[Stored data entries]
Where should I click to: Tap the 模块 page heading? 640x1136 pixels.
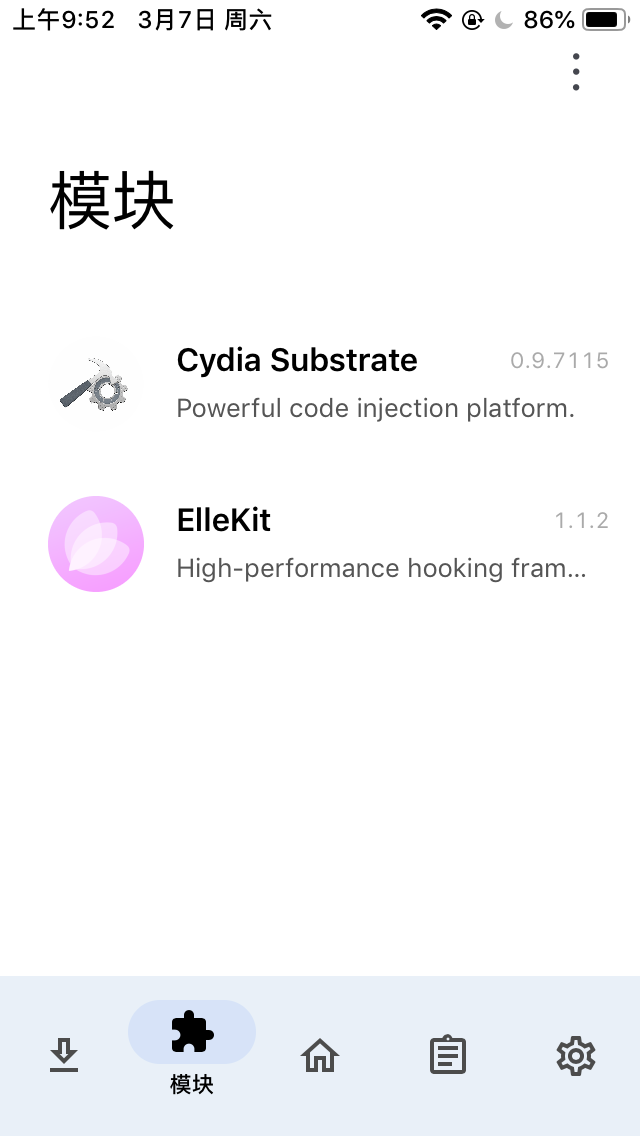pyautogui.click(x=112, y=202)
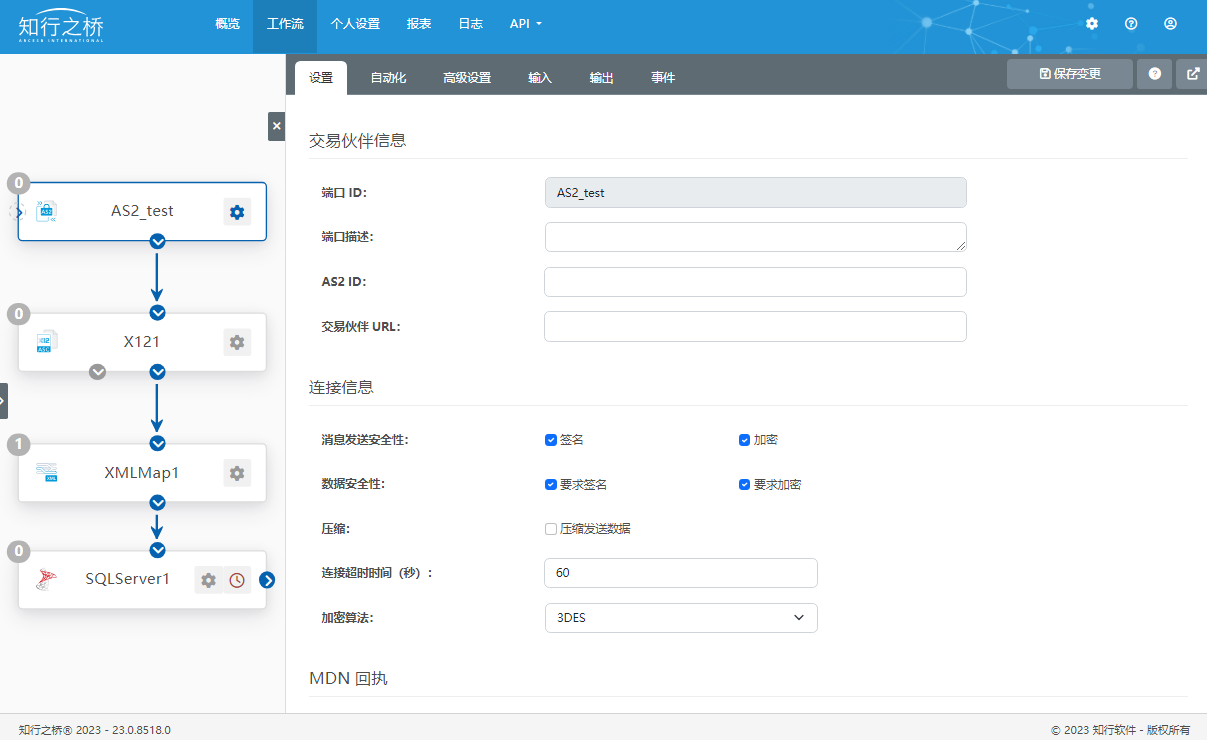The width and height of the screenshot is (1207, 740).
Task: Open the 高级设置 tab
Action: click(x=467, y=78)
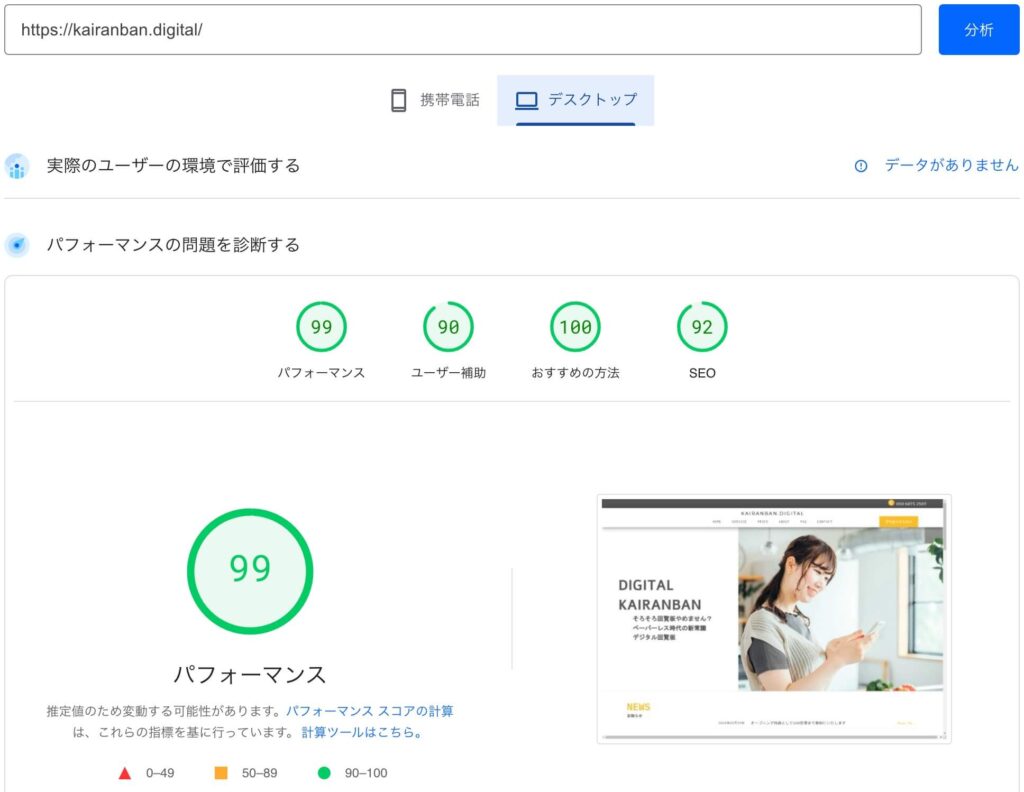Screen dimensions: 1024x792
Task: Switch to the 携帯電話 tab
Action: (435, 100)
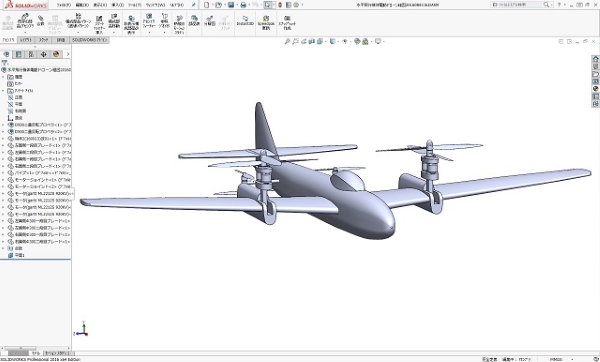Toggle the select cursor tool in the top toolbar

click(x=268, y=5)
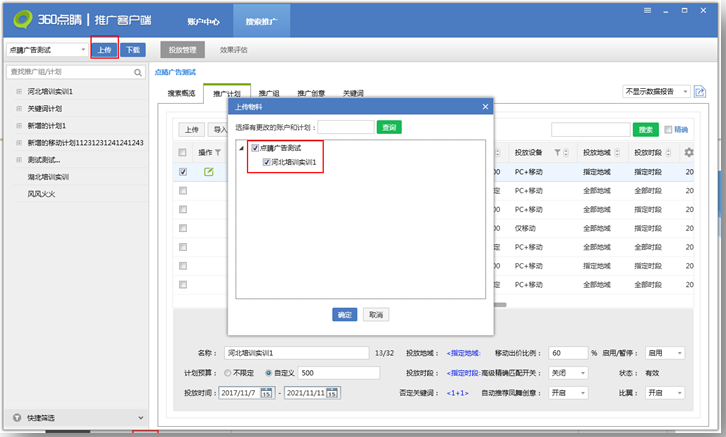
Task: Open the 不显示数据报告 dropdown
Action: [x=656, y=91]
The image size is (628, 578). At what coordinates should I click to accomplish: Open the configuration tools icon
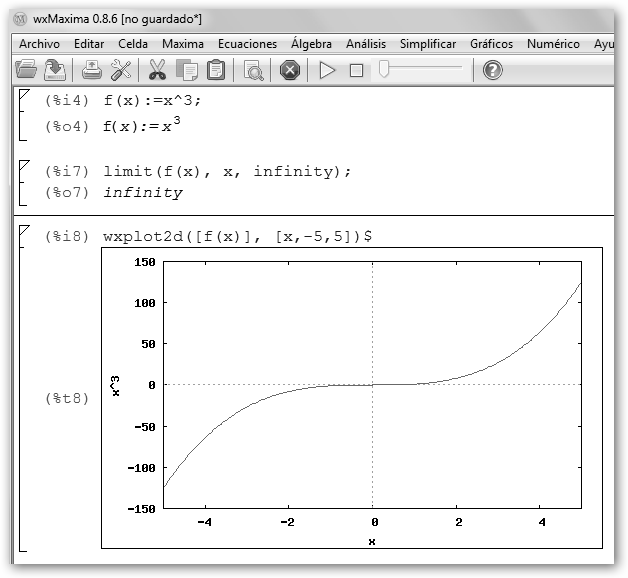tap(121, 70)
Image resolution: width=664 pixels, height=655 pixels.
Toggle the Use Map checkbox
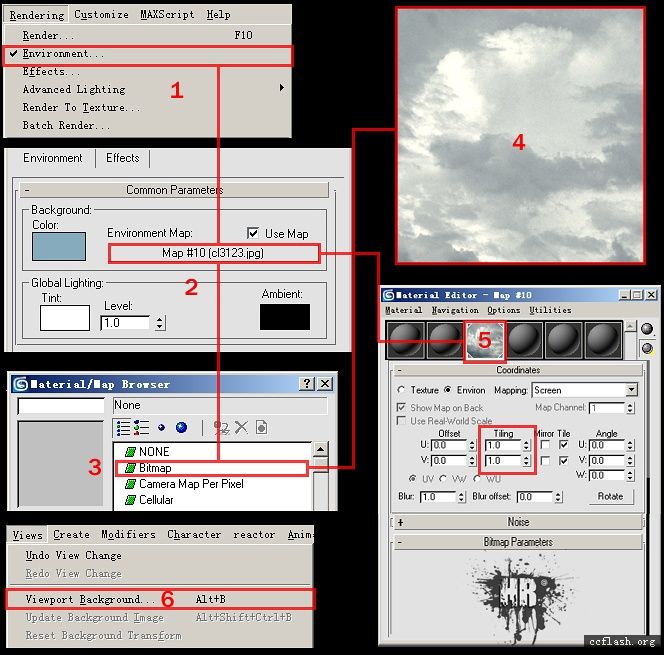click(x=254, y=233)
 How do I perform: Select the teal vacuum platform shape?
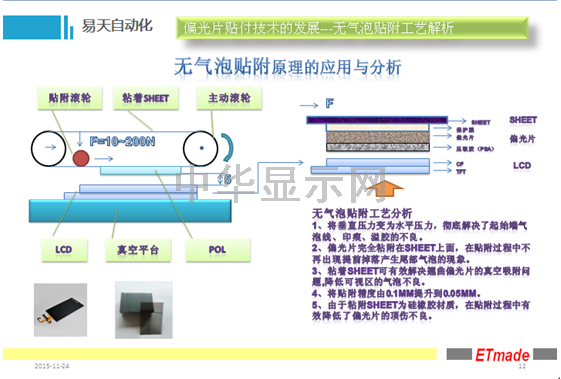pos(130,211)
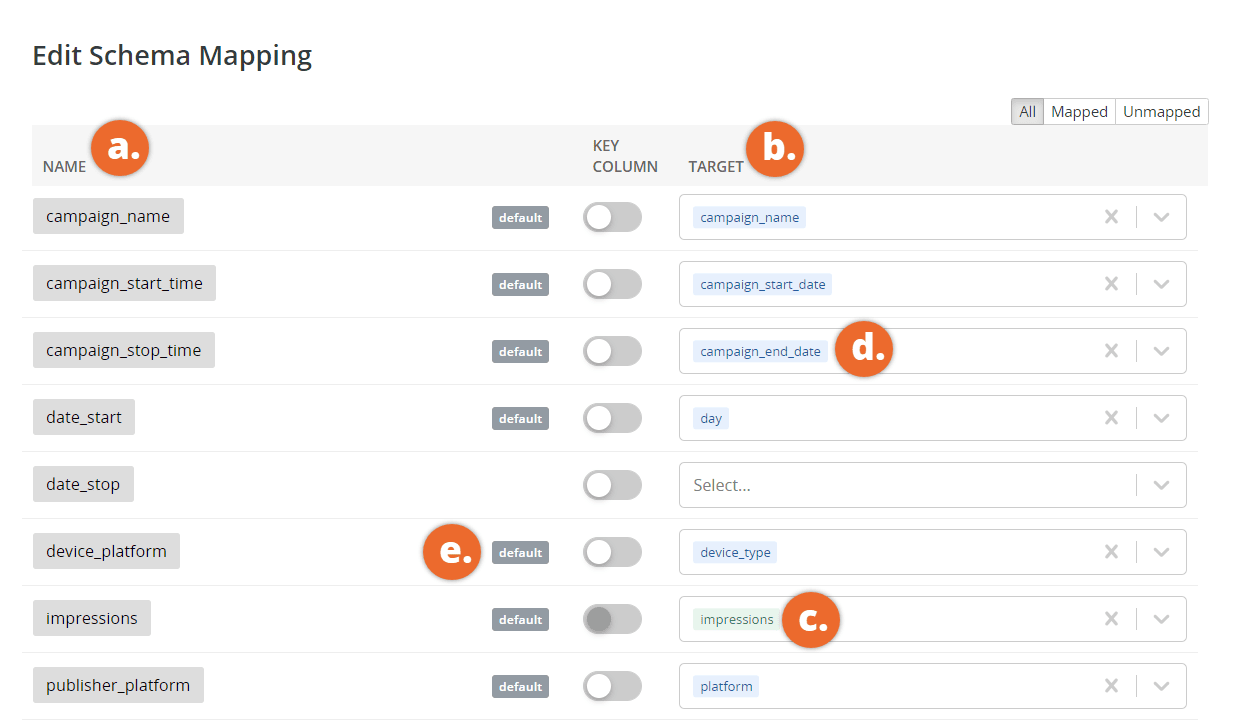Remove the campaign_start_date target using the X icon
Viewport: 1237px width, 726px height.
click(1111, 283)
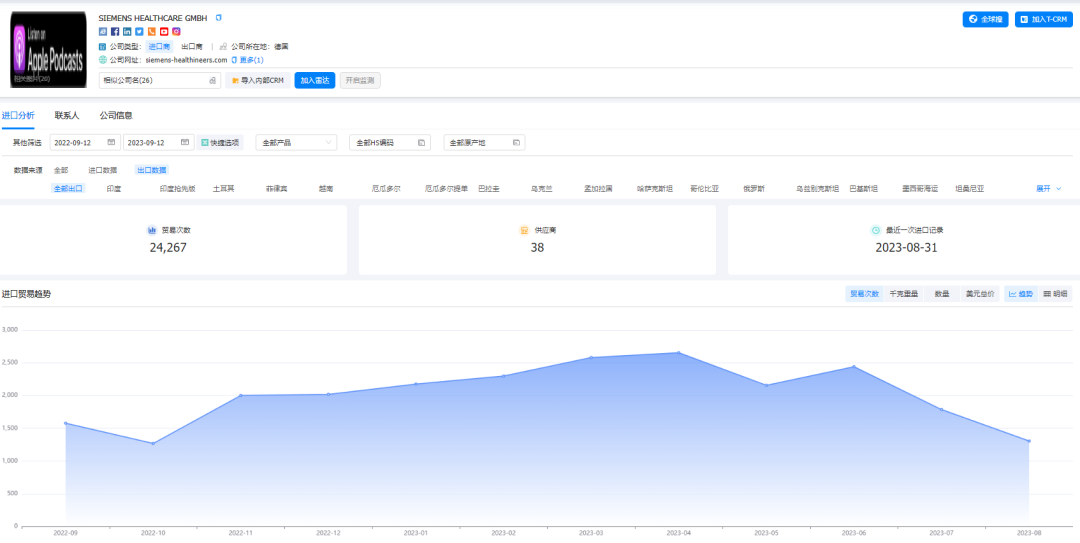Click calendar icon in 2022-09-12 start date field

coord(111,143)
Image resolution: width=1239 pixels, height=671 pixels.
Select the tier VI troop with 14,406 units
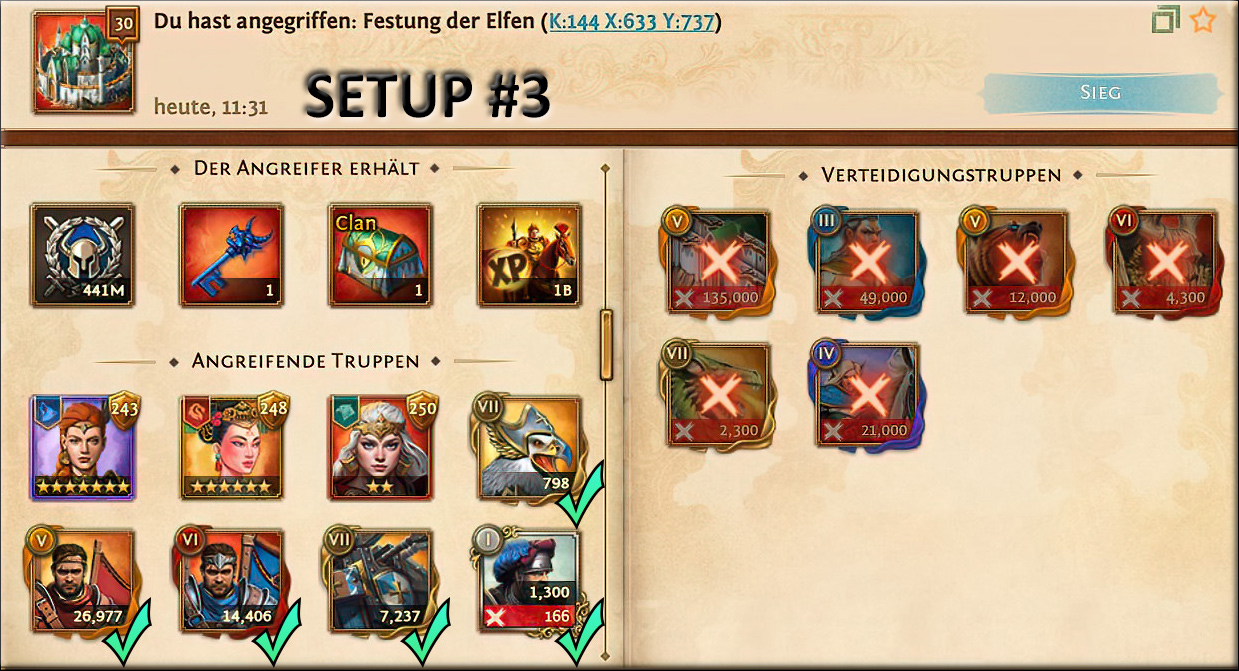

# Problem to solve
Please show every line of the entries above that contains the word "resolution".

# Output below
Image resolution: width=664 pixels, height=655 pixels.
Image resolution: width=1239 pixels, height=671 pixels.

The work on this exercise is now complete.